What Is Completing the Square?
Completing the square is an algebraic technique used to solve quadratic equations, rewrite quadratic expressions in vertex form, and derive the quadratic formula. The method transforms ax² + bx + c = 0 into a perfect square trinomial on one side of the equation.
The Method Step-by-Step
Step 1: Divide by a
If a is not 1, divide every term by a to make the leading coefficient 1.
x² + (b/a)x + (c/a) = 0
Step 2: Move Constant
Move the constant term to the right side.
x² + (b/a)x = -(c/a)
Step 3: Complete the Square
Add (b/2a)² to both sides.
(x + b/2a)² = (b/2a)² - c/a
Step 4: Solve
Take the square root of both sides and solve for x.
x = -b/2a +/- sqrt((b/2a)² - c/a)
When to Use This Method
- Converting a quadratic to vertex form for graphing.
- Solving quadratics when factoring is not straightforward.

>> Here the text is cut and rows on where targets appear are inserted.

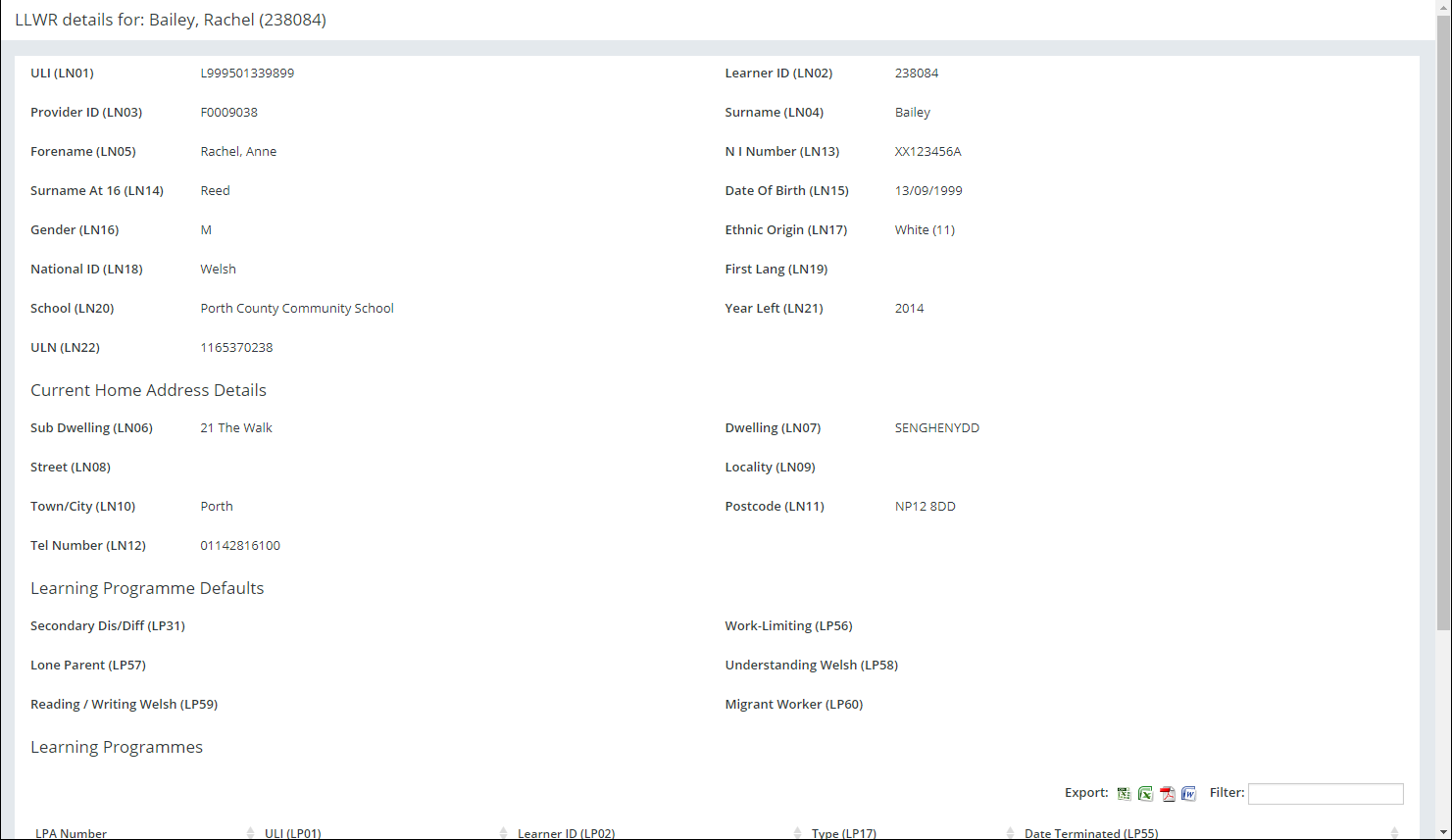The height and width of the screenshot is (840, 1452).
Task: Select the Current Home Address Details heading
Action: point(148,390)
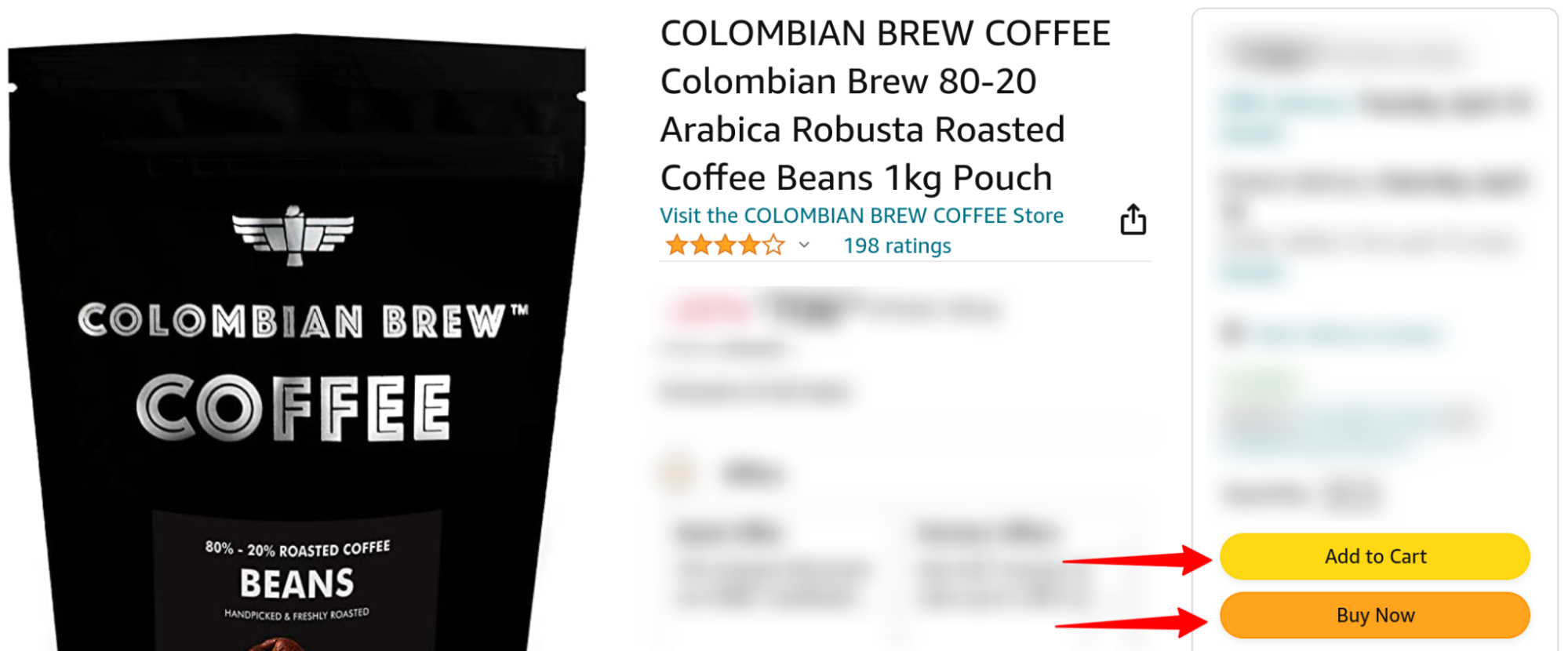Click the trademark COLOMBIAN BREW wordmark on the pouch

click(x=303, y=322)
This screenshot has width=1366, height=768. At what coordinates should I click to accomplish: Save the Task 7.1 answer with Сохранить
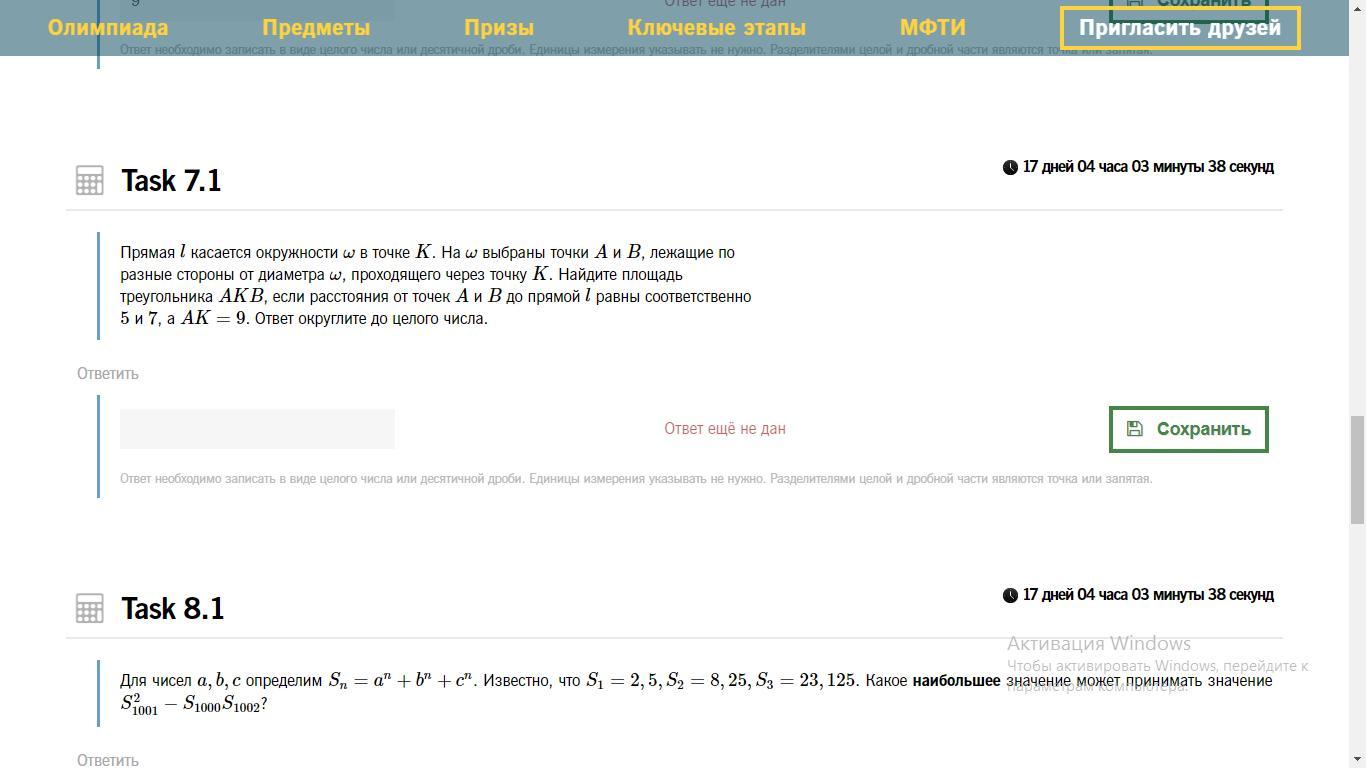pyautogui.click(x=1188, y=429)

- Deriving the quadratic formula itself.
- Simplifying integrals involving quadratic expressions in calculus.
Relationship to the Quadratic Formula
The quadratic formula x = (-b +/- sqrt(b² - 4ac)) / 2a is actually derived by completing the square on the general form ax² + bx + c = 0. Understanding completing the square gives deeper insight into why the quadratic formula works.